Topics and Trends in Cognitive Science
This project aims to uncover the trends and topics of the annual Cognitive Science Society conference using dynamic topic modeling.
Results
Paper: Topics and Trends in Cognitive Science (2000-2017) - to be published in the Proceedings of the 40th Annual Conference of the Cognitive Science Society.

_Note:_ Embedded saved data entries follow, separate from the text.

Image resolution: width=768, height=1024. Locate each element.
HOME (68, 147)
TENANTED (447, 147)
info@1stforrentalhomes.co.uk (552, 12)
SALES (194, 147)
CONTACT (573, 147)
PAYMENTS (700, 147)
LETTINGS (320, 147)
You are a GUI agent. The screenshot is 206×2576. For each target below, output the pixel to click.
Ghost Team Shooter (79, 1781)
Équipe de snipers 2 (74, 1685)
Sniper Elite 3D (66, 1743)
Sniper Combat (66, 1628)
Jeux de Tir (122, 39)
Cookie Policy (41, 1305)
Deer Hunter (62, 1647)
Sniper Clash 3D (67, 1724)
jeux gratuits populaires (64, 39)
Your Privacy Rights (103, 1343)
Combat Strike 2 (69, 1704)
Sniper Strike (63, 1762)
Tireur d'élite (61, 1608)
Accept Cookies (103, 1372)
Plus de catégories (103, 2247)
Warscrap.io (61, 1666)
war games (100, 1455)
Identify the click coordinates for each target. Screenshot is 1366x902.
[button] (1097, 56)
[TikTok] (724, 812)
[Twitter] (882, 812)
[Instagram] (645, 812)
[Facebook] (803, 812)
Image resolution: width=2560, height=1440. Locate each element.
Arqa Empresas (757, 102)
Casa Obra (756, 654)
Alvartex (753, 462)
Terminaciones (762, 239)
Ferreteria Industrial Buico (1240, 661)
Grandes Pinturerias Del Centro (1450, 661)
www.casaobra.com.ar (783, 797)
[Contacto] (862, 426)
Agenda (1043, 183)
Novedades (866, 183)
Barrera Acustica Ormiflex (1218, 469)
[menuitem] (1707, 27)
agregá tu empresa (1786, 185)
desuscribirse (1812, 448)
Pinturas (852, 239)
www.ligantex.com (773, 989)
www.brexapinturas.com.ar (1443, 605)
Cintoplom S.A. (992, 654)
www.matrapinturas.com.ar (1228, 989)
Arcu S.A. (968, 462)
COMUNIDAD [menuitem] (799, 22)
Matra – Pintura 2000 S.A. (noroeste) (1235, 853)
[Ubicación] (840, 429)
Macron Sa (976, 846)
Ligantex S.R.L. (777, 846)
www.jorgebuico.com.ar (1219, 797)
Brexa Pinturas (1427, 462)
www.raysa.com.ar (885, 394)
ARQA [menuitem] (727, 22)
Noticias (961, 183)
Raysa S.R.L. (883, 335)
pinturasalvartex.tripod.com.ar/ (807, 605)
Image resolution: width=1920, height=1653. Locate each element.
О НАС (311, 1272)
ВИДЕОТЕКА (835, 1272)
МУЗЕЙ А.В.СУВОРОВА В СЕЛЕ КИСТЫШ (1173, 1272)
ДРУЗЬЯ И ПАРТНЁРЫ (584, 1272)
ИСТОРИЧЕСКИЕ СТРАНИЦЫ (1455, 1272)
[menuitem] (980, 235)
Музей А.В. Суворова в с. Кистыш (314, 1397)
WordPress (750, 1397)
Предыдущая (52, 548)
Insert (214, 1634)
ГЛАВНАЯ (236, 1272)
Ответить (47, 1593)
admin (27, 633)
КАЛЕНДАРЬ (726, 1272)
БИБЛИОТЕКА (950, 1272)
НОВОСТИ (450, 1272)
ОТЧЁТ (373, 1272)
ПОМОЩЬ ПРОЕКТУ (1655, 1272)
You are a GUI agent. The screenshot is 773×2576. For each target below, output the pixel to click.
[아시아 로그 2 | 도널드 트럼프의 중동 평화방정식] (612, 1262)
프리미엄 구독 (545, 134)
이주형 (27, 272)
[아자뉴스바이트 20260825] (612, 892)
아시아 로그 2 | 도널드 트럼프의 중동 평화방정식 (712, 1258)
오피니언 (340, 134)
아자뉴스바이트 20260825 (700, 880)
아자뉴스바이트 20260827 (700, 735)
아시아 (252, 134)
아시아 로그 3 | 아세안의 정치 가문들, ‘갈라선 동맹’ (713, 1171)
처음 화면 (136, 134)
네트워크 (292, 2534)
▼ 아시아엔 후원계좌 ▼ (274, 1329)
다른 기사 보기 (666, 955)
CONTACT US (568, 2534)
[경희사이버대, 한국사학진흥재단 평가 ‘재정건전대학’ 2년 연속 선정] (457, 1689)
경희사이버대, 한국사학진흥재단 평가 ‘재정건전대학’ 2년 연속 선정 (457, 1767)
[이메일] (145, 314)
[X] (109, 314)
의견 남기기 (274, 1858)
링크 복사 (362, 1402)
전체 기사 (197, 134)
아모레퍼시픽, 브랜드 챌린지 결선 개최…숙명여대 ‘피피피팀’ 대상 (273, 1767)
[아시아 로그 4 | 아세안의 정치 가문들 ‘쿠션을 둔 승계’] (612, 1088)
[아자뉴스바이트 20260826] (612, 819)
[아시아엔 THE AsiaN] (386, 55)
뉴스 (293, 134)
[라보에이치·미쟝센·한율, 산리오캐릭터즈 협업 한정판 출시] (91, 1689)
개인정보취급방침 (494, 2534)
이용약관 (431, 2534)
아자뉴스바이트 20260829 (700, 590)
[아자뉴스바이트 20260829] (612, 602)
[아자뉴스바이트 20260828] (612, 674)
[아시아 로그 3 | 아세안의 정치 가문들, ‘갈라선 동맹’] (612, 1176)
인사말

Website: Find similar papers!
Workflow
1. Obtaining CogSci papers
Download PDFs from Archives of the Cognitive Science Society Conference Proceedings
Copy PDFs into text_data_new/
2. Preprocessing
Process PDFs:
generate_dtm_input.py
- input: PDFs in text_data_new/volume_{}/
- output: dtm_input_data/dtm_input-mult.dat
dtm_input_data/dtm_input-seq.dat
3. Modeling
Use our DTM version: alexanderrich/dtm
Talk to your local High Performance Cluster correspondent how to set everything up.
Run the script run_all.s
4. Postprocessing
@Alex: How did you create dtm_processed_output.p
?
Exporting model output into csv tables:
pickle_to_csv.ipynb
- input: output/dtm_processed_output.p
- output: output/csv/year_doc_topic.csv
output/csv/topicnames.csv
output/csv/year_topic_word.csv
Exporting original data into csv tables:
doc_word_freq.ipynb
- input: dtm_input_data/dtm_input-mult.dat
- output: output/csv/doc_word_freq.csv
5. Analysis & Figures
See R scripts in the folder R
. The R scripts save all figures into the folder figures
.
Due to the exploratory nature of this project there are several scripts and figures that did not make their way into the paper.